■ What the task requires
Repeat the items word for word, starting at the line that contains "Open the Refactor menu" and ending at the last of the items. Leave out any pictures.

■ Given entries
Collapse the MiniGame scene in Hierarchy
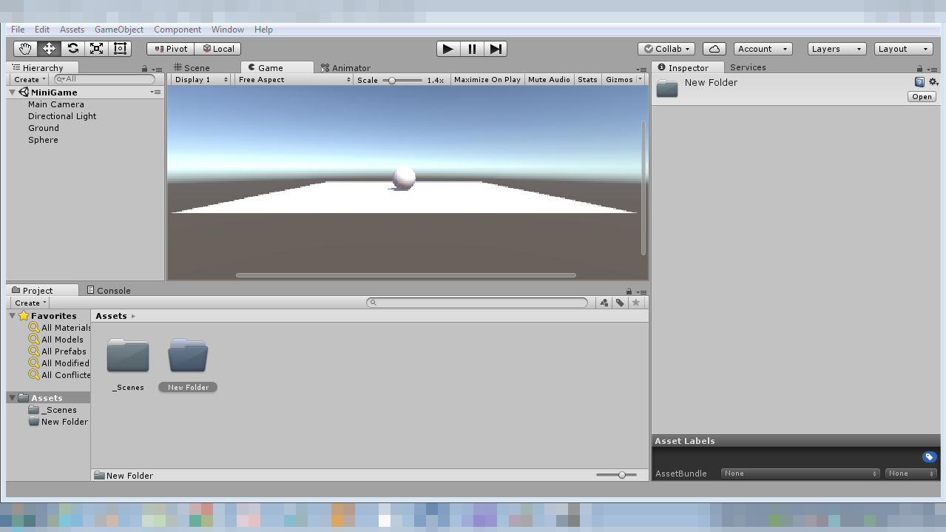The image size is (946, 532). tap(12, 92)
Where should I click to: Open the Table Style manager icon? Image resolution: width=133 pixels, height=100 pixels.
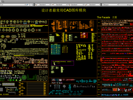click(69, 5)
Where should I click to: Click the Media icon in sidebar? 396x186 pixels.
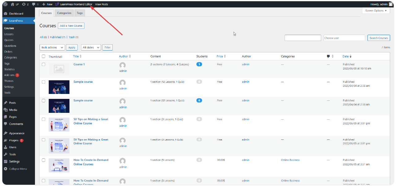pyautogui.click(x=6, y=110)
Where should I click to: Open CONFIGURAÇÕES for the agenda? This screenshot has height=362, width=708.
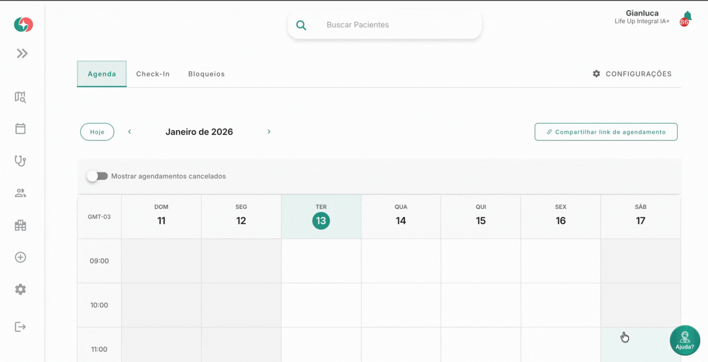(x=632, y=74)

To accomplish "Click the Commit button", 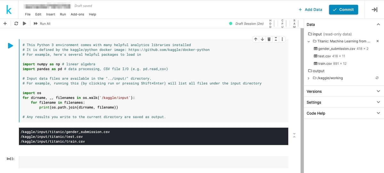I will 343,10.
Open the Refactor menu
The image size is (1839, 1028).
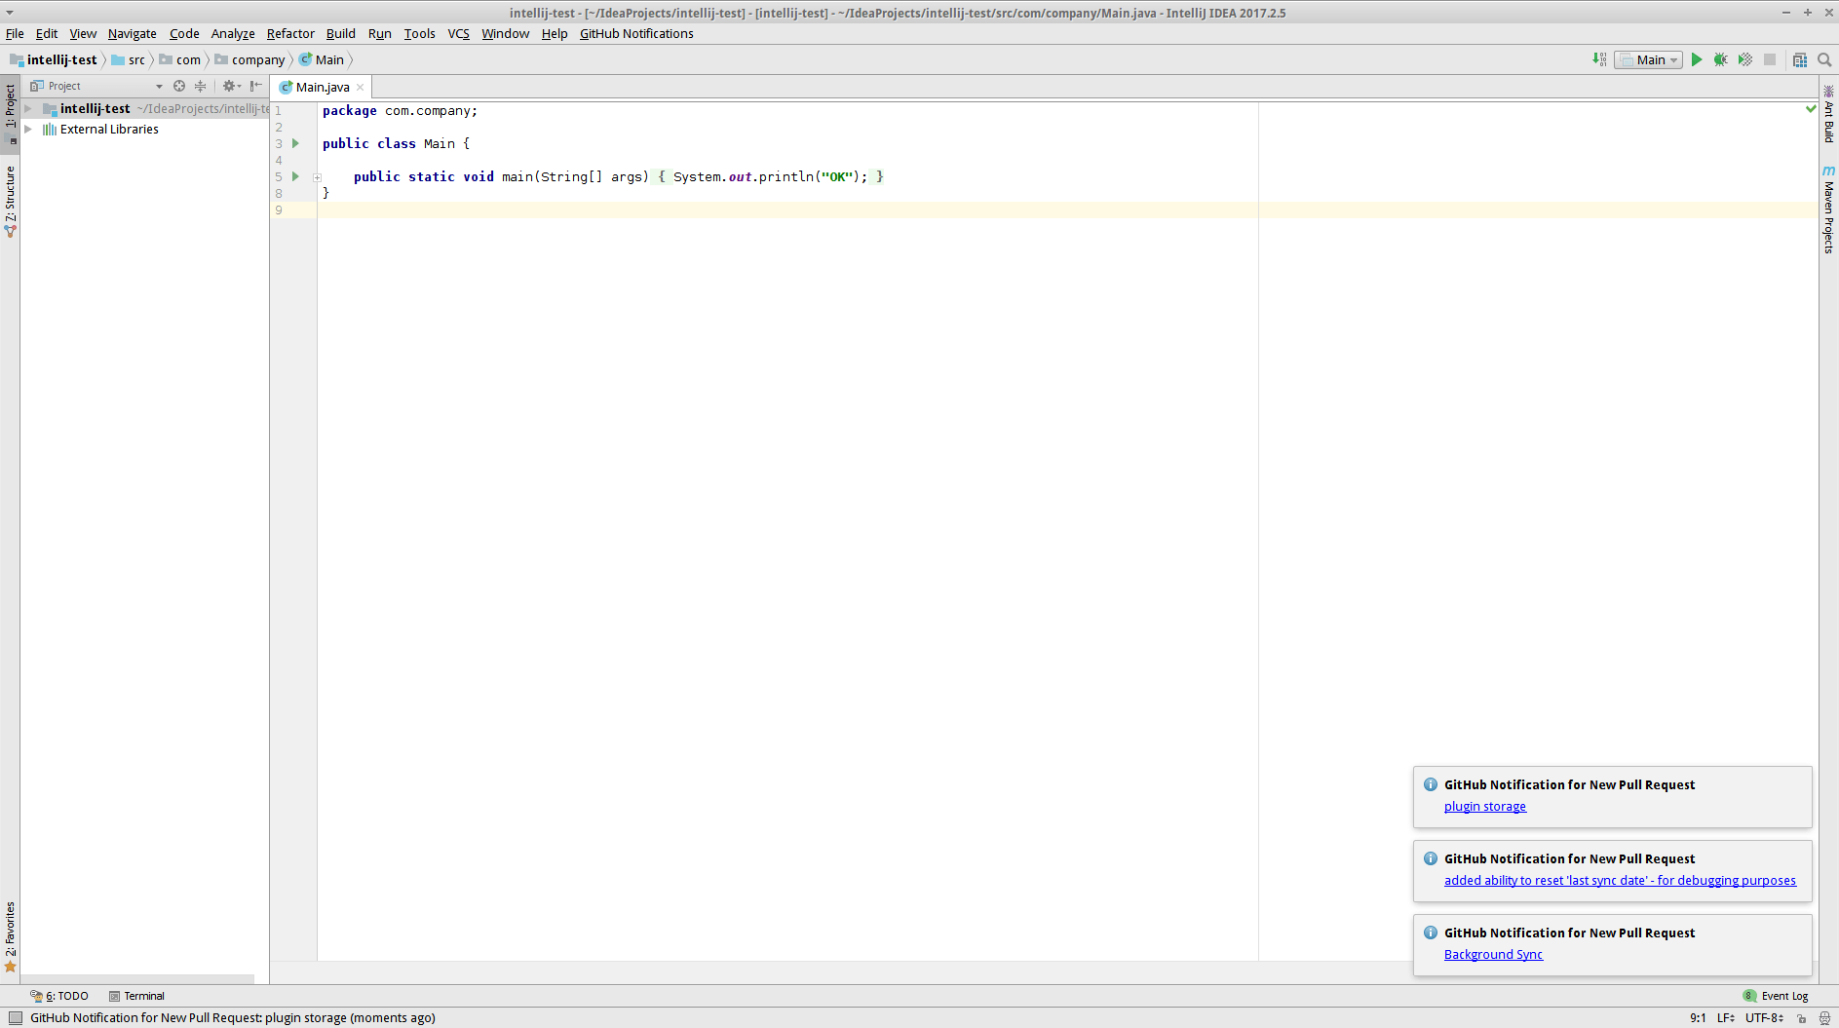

■ Solution
Open the Refactor menu
The image size is (1839, 1028).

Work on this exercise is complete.